Take tons of pictures, even if you hit 1 or 2K you’ll be fine. Regardless of good practice you read priority one is no blur, followed by 100 ISO or lower whenever possible (I used to hit 200 or 400 ISO to keep some exposures down below 2 seconds in low light, but I find staying at 100 ISO is best regardless of the exposure length). I use Image Stabilization as for those long exposures even on a tripod as people walking around (such as myself) can give some shake and add that blur which tanks the scene.
Once you get the hang of it, you can burn through indoor scenes rather quickly depending on what you’re hoping for the end result. What has made me improve in leaps and bounds is I spend 15-30 minutes max during a lunch break to see if I can capture something handheld every other day. Tons of fun! Nothing better than going to bed, putting your lunch time scene in the queue and waking up to see how well it captured. Each iteration you’ll have a light go off in your head and your next scene collection will be that much better.

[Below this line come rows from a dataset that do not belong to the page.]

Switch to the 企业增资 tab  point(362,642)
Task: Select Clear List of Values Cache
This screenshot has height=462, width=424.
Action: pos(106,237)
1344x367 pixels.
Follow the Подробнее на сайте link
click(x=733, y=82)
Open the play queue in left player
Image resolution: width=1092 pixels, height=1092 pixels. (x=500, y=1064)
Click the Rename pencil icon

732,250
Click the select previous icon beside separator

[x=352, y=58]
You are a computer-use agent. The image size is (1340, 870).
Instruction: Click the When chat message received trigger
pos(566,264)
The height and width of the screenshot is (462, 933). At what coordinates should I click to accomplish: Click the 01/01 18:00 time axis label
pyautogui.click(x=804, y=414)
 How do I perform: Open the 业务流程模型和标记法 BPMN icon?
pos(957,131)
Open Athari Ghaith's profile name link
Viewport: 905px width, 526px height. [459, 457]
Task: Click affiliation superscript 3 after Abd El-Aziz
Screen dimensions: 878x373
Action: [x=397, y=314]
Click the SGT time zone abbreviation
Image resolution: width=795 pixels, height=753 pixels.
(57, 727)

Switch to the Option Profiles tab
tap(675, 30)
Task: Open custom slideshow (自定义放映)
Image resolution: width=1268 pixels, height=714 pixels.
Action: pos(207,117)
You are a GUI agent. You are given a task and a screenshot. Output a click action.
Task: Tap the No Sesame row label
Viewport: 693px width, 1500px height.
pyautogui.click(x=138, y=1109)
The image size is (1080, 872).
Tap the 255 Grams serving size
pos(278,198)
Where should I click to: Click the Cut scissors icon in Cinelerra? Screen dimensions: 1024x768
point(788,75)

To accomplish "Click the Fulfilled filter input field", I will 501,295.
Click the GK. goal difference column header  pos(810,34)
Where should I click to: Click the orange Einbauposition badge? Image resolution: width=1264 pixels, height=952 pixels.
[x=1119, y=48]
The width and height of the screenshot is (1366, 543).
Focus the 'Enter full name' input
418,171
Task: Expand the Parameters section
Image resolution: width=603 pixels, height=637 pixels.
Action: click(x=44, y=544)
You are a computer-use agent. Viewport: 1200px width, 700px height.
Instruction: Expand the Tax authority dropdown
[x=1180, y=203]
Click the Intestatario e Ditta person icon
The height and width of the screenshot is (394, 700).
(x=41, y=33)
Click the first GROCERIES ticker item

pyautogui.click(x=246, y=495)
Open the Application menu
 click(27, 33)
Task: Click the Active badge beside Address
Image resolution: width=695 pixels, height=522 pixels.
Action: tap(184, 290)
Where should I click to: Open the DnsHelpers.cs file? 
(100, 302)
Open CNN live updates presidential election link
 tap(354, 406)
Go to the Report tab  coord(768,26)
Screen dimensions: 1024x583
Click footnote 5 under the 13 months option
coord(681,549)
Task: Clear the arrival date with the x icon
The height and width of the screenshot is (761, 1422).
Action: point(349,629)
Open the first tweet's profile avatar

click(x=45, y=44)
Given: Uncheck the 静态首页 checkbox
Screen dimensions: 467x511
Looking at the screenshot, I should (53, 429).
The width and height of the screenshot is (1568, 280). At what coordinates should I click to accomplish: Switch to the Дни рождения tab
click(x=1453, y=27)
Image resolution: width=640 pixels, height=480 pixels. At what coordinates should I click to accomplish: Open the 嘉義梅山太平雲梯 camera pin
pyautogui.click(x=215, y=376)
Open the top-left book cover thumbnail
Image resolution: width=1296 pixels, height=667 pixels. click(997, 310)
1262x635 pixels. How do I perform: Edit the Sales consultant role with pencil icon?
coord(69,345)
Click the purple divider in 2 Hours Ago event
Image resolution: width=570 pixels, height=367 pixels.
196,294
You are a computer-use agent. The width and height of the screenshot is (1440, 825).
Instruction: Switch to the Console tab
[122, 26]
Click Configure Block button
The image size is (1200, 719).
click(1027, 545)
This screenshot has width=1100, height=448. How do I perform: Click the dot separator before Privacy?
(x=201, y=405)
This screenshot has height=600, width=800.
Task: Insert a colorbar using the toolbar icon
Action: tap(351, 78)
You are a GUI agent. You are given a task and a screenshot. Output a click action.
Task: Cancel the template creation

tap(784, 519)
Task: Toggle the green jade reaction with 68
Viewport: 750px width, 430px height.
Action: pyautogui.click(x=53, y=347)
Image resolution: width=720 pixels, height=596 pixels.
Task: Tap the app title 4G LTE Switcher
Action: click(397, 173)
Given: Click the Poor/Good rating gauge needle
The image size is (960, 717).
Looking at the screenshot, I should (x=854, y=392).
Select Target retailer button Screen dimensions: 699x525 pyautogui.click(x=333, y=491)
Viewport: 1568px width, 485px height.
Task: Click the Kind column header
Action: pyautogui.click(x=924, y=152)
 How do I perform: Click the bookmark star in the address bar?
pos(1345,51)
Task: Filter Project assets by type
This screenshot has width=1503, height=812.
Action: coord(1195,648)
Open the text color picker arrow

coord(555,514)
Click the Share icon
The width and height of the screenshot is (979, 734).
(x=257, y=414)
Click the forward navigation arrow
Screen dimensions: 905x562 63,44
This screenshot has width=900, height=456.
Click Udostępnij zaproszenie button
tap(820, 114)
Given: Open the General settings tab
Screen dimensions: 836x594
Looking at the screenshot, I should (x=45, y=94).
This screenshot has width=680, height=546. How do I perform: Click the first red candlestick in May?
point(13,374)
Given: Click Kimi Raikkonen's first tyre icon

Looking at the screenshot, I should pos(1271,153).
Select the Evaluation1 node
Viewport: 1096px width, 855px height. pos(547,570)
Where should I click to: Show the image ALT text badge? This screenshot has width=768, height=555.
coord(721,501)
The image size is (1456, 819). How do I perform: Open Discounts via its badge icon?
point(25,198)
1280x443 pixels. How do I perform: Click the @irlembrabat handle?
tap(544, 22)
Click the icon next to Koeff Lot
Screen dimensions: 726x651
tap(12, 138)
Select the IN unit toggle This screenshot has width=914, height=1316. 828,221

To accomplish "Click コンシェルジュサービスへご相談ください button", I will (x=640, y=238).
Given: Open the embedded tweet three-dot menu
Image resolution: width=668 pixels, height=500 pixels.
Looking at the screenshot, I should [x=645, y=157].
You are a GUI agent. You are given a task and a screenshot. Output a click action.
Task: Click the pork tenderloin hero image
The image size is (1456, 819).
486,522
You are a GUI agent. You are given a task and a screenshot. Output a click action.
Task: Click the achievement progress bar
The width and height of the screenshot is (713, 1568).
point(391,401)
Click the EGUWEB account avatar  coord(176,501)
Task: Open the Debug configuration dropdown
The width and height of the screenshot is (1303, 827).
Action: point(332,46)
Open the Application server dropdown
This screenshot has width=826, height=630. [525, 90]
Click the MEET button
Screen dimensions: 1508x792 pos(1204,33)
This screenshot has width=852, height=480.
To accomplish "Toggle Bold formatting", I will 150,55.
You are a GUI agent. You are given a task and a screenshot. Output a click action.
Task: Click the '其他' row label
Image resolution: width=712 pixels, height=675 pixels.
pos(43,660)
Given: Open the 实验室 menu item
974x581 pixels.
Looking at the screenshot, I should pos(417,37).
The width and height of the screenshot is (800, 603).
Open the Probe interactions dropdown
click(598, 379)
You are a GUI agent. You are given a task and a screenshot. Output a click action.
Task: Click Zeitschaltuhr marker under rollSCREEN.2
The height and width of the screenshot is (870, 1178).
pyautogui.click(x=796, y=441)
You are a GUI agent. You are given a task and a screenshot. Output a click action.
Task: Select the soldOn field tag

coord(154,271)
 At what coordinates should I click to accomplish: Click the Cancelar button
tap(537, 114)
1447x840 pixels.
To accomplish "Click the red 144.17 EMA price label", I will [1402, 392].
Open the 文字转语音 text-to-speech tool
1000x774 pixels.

These have been decimated for the web:
Somewhat outside scene in some solid drizzle, 15 minutes: https://skfb.ly/Xqpu
20 minute shot at a friend’s store: https://skfb.ly/X9BI
(better detail of a table): https://skfb.ly/X9wV
My first indoor shot, done with some crappy hardware: https://skfb.ly/VNAx (started learning my post 3d work in this one so it is midway first attempt and looks real bad as a result)
On that last one, I went in to redo a few exhibits with my new equipment and realized after I RCed it that I could have done the whole room in literally 1/3rd the time with much better results with what I had learned and my new set-up. So stick with it!